Jeremiah's Eye-Opening Change of Heart
A valuable lesson I learned growing up is that our actions have consequences.
For example, if you treat someone kindly, they will most likely be kind to you. On the other hand, if you are mean toward someone, they will avoid you and may treat you harshly.
This week’s Torah portion, Bechukotai (Leviticus 26:3-27:34), begins with a description of the consequences and remarkable benefits the Jewish people will receive if they faithfully follow the commandments. For example, God will not only provide for our needs, but He will also “Eliminate wild beasts from the land and no armed forces will pass through your land” (Leviticus 26:6).
Eliminating wild beasts demonstrates that, if God chooses, He can change the very nature of physical existence. These changes are part of the messianic promises, which include bringing tangible and everlasting peace to the world, as it says, “Nation shall not lift up sword against nation; neither shall they learn war anymore” (Isaiah 2:4).
After describing the blessings the Jewish people will receive if they follow the commandments, the Torah describes the trials and tribulations that will befall the Jews if they abandon their covenant with God. Yet, as terrifying as these warnings sound, there is a light at the end of the tunnel. God promises that even if we renege on our obligation to follow the commandments, He will never abandon us or annul His eternal covenant with the Jewish people.
God assures us of His promise with these words, “Yet in spite all of this, when they are in the land of their enemies, I will not despise or reject them so as to destroy them or annul My covenant with them” (Leviticus 26:44).
God’s unwavering commitment to His covenant with the Jewish people refutes those Christians who claim that God broke His covenant with the Jews and replaced it with a “New Covenant.” Moreover, God’s promise to the Jewish people proves that neither the New Testament nor any other book will ever supersede the Torah.
In a desperate attempt to prove their point, missionaries misquote the Prophet Jeremiah.
In the Hebrew original, Jeremiah reinforces the statement in Leviticus, stating that although the Jewish people may break the covenant, God will remain faithful to us. Jeremiah uses the metaphor of a faithful husband to his wife, and states it this way, “I will make a new covenant with the House of Israel…. It will not be like the covenant I made with their fathers, when I took them by the hand to lead them out of the land of Egypt, a covenant which they broke, though I remained a husband to them” (Jeremiah 31:31-32).
In the New Testament, Jeremiah’s words are mistranslated. Instead of saying that God remained a faithful “husband” to the Jewish people, the New Testament says that God “turned away from [rejected] them” (Hebrews 8:9). Furthermore, the New Testament claims, “By calling this covenant ‘new,’ He has made the first one obsolete; and what is obsolete and outdated is ready to vanish” (Hebrews 8:13).
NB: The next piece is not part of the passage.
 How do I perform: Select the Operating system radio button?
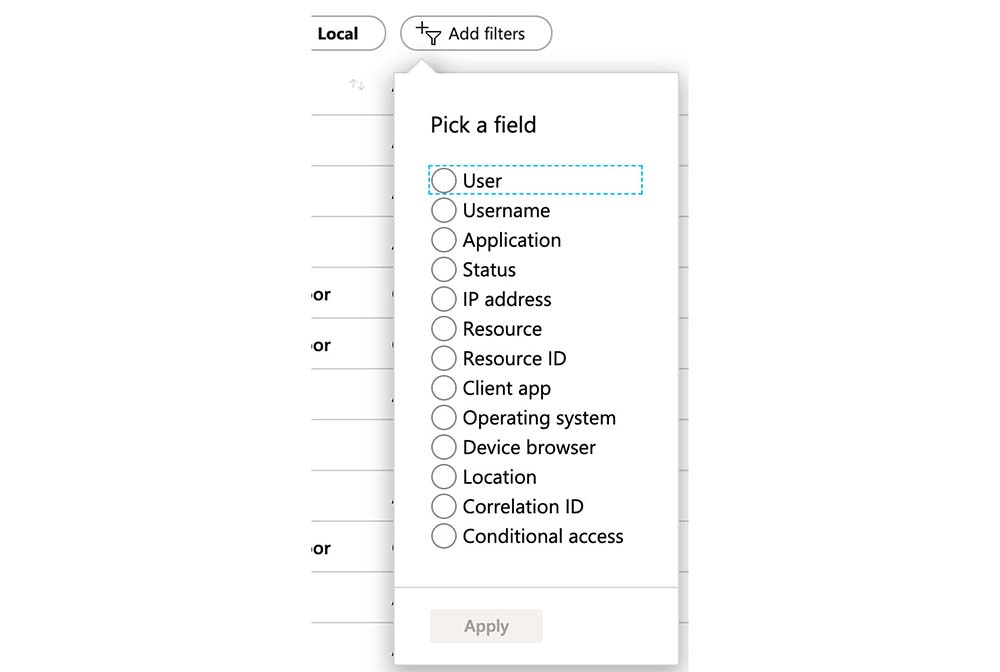pos(444,418)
The New Testament blatantly distorts God’s promise of an eternal covenant and contradicts both Leviticus 26:44 and Jeremiah 31:31-32. Some missionaries claim that the rabbis conspired to hide sensitive passages from the Jewish people to shield them from statements that appear to support Christian beliefs. In the case of Jeremiah 31, nothing could be further from the truth.
In what is considered the centerpiece of contemporary rabbinic Torah commentary, Rashi (Shlomo Yitzchaki 1040 –1105) does not avoid mentioning Jeremiah 31 and the “new covenant.” On the contrary, commenting on the verse, “I will maintain My covenant with you” (Leviticus 26:9), Rashi cites the new covenant mentioned in Jeremiah and explains that it will not be nullified by God.
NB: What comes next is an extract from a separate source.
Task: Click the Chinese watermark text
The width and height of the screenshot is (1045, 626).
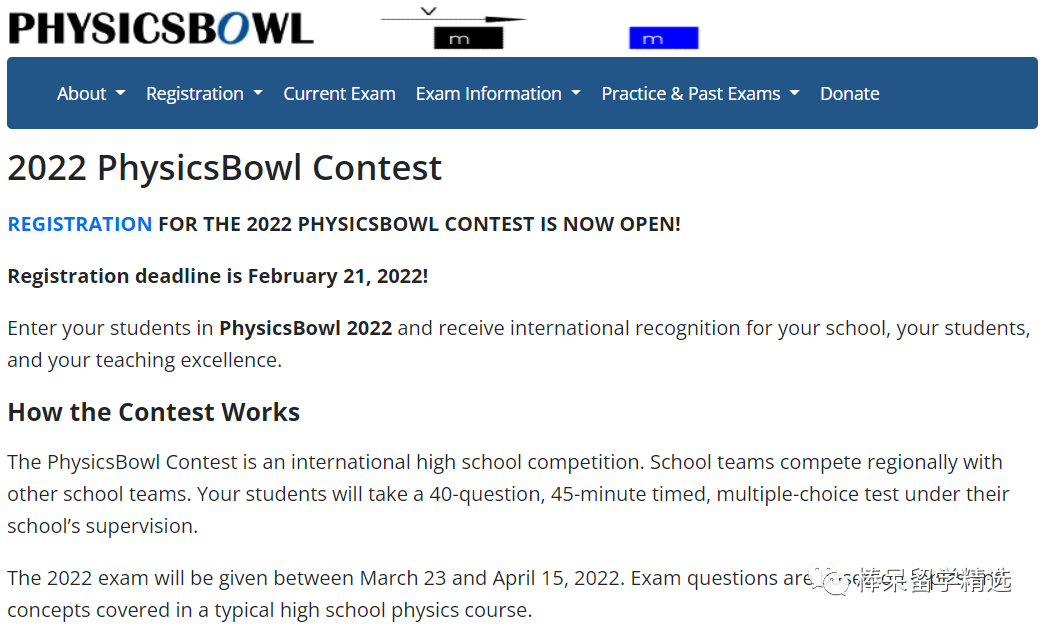Action: click(x=934, y=580)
A careful reading of Jeremiah proves that this covenant will not replace the original; rather, it will be “new” because it will enhance the original. Not only will God keep His promise to never break it, but even the Jewish people will no longer break it. This enhancement will be possible because in the future, God will remove our inclination to rebel against Him (Ezekiel 36:26-27), and consequently we will serve God wholeheartedly. This change of heart is another example of a transformation that will take place in the messianic age.
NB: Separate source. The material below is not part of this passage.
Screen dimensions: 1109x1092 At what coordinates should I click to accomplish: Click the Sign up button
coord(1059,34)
Additionally, a similar theme is found in the prophetic reading [haftorah] associated with this week’s Torah portion. Jeremiah tells us that in the messianic age, the nations of the world will also have a change of heart. His eye-opening statement declares, “To you the nations will come from the ends of the earth and say: ‘Our fathers have inherited nothing but lies, worthless things in which there is no profit. Will a man make gods for himself, and they are not gods?’” (Jeremiah 16:19-20).
Maimonides (Moses ben Maimon 1138- 1204) cites this passage as proof that in the messianic age, nations who believed that God appeared in the form of a man, will acknowledge their mistake, and they will turn to the Jewish people for guidance. This will fulfill the passage, “In those days ten people from every language of the nations will grasp the corner of a Jew’s garment and say, ‘Let us go with you, because we have heard that God is with you’” (Zechariah 8:23).
Each week I receive emails from former Christians who are disillusioned with their faith and are turning to Judaism for direction and meaning. Jews and non-Jews alike can share in the spiritual beauty of the Torah and serve God by practicing their respective commandments.